Book Review: Rescuing Julia Twice
I am so happy that Tina Traster offered me the chance to read and review this important story of her daughter’s adoption from Russia (Siberia, to be precise) and the family’s struggle with Reactive Attachment Disorder.
Let me start by explaining why this subject resonates with me, and why I was excited to read this book.
I have long been an advocate of “Attachment Parenting,” which sometimes receives a bad rap in the popular press by people who misunderstand it as a rigid set of rules. Really it’s more about rejecting rigid rules, trusting yourself, and following your baby’s (and later your child’s) cues. It was already something I was doing at least in part when I learned what it was called from my sister (who founded the Knoxville Chapter of Attachment Parenting International), and I’m now friends with someone who actually wrote the book(or at least one of them!) on it. So I know how important secure attachment is for children, and how we as parents should be fostering that from the moment of birth.
But what happens when children don’t get that kind of parenting, or indeed much parenting at all? As Melissa Fay Greene asks in her foreword to Ms. Traster’s book: “[W]hat of babies who . . . are unable to attract permanent devoted caregivers and cannot seem to locate an adult to adore? . . . What happens to such a baby if she is not rescued before the light in her eyes has gone out? . . . When a baby or young child has learned that no one is coming, that no one thinks he or she is the cutest little baby on earth; that he or she must weather hunger, cold, and sickness in solitary, those are hard lessons to unlearn.”
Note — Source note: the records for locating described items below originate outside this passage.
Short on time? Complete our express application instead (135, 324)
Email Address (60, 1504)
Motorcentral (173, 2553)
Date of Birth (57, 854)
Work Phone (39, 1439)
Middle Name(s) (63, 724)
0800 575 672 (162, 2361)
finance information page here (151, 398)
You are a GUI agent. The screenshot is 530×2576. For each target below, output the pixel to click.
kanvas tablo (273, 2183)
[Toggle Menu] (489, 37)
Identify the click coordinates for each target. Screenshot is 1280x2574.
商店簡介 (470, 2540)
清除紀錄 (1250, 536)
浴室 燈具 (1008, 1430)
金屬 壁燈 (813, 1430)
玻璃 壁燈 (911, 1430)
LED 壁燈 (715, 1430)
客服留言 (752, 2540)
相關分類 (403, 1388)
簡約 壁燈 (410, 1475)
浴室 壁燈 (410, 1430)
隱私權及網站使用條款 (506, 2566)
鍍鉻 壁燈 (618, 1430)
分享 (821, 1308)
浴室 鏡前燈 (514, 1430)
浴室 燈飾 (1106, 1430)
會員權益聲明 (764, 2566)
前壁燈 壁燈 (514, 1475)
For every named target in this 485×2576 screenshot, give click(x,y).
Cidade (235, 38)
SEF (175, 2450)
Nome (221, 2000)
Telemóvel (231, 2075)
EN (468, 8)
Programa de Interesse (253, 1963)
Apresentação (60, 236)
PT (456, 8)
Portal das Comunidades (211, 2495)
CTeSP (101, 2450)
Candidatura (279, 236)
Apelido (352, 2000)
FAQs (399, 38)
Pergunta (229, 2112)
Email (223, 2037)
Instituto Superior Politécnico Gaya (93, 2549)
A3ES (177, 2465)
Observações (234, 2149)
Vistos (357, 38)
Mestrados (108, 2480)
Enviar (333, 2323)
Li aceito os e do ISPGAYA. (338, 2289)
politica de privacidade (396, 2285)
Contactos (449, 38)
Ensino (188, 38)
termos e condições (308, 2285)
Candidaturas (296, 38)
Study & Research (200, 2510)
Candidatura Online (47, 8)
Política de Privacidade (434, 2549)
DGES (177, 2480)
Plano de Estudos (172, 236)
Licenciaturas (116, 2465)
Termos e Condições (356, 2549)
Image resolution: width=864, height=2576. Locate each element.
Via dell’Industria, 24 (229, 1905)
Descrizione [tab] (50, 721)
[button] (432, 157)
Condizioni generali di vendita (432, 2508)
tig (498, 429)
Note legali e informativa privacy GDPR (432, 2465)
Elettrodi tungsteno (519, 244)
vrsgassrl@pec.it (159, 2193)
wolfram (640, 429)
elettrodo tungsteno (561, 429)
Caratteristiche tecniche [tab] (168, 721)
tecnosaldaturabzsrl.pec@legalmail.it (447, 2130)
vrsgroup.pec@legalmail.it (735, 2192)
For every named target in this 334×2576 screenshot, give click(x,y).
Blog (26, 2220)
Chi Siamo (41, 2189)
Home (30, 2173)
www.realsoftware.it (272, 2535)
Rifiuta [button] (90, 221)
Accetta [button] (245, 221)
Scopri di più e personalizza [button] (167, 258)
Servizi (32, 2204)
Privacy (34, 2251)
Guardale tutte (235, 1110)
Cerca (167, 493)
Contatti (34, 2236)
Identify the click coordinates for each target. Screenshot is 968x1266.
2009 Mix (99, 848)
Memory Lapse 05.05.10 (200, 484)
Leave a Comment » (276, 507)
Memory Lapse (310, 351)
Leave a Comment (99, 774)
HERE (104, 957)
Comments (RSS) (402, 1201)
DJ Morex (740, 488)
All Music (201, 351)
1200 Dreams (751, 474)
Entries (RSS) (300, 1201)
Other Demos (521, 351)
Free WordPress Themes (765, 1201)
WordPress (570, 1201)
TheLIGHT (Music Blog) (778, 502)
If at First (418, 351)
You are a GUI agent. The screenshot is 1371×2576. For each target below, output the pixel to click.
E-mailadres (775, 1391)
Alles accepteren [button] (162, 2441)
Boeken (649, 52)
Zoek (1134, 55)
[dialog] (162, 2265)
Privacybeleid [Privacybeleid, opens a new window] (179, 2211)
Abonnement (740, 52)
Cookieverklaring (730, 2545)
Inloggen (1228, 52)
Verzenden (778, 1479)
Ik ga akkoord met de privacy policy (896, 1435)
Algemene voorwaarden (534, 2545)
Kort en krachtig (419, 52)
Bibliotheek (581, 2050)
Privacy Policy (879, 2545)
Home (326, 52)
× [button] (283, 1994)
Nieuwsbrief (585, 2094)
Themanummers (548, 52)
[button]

Doesn’t your heart just break, reading that? I know mine does. And it’s something I often think of and worry about because of the work I do.
As many of you know, my husband is an attorney, and we do a lot of work in the juvenile court system. We see babies who are removed from their parents as infants, and allowed to see them for only 4.3 hours per month. Sometimes months and years go by before these children are reunited with their parents. Many times they are moved from one foster home to another. No one seems to discuss the effect this has on their ability to form attachments not just to their parents but to anyone. Conversely, I routinely read Petitions to Terminate the Parental Rights of some of our clients which claim that no bond exists with the birth parents (with whom the child may have lived for many years) and that a bond has formed with the foster parents (with whom the child has lived for a few months). We always question these non-evidence-based assumptions when we answer these petitions, and demand to see the science that would back them up, but of course there is no such science.
So we worry. We worry about these kids, and their futures, because we know secure attachment is so important. And that’s why this book is so important, not only for those who have adopted from foreign countries or are considering doing so, but for anyone who is interested in helping the troubled children in our social services system, or in doing something to reform that broken system.
When Tina Traster and her husband, Ricky Tannenbaum, set out to adopt a baby from Siberia, they did not even consider the idea that their child might have trouble bonding with them. On the contrary, Tina was more concerned about her own “queasy ambivalence.” She hasn’t read any parenting books. She is shocked, and not in a happy way, to learn that Julia’s adoption will take place much sooner than they had been told. She doesn’t even know how to change a diaper.
Tina’s honesty in disclosing her fears and her mixed feelings about adopting a baby strikes me as a bold move. It would be easy to blame Julia’s lack of bonding on a mother who has her own issues with attachment–one who is in fact in the middle of long-standing conflict with and estrangement from her own mother. But this tactic works because of Ricky, who is not ambivalent, who is deft and efficient in caring for the baby from the start, who is loving and nurturing and who seems to his wife to have it all together. We are accompanying Tina on her journey as she worries when she sees other babies and the way their mothers interact with them, and becomes certain something is different about Julia at the same time that she questions her own ability to mother. When Tina writes: “For the first two years after we brought Julia home, I thought I was the only one in the world who experienced difficulties with her, that I’d made a mistake, that motherhood and I weren’t meant to be . . . only in the last year have I seen Ricky become aggravated with her behavior. She’s just as unresponsive to him as she is to me,” her concerns are validated, and any misgivings the reader may have had as to the origins of Julia’s inability to bond are swept away as well.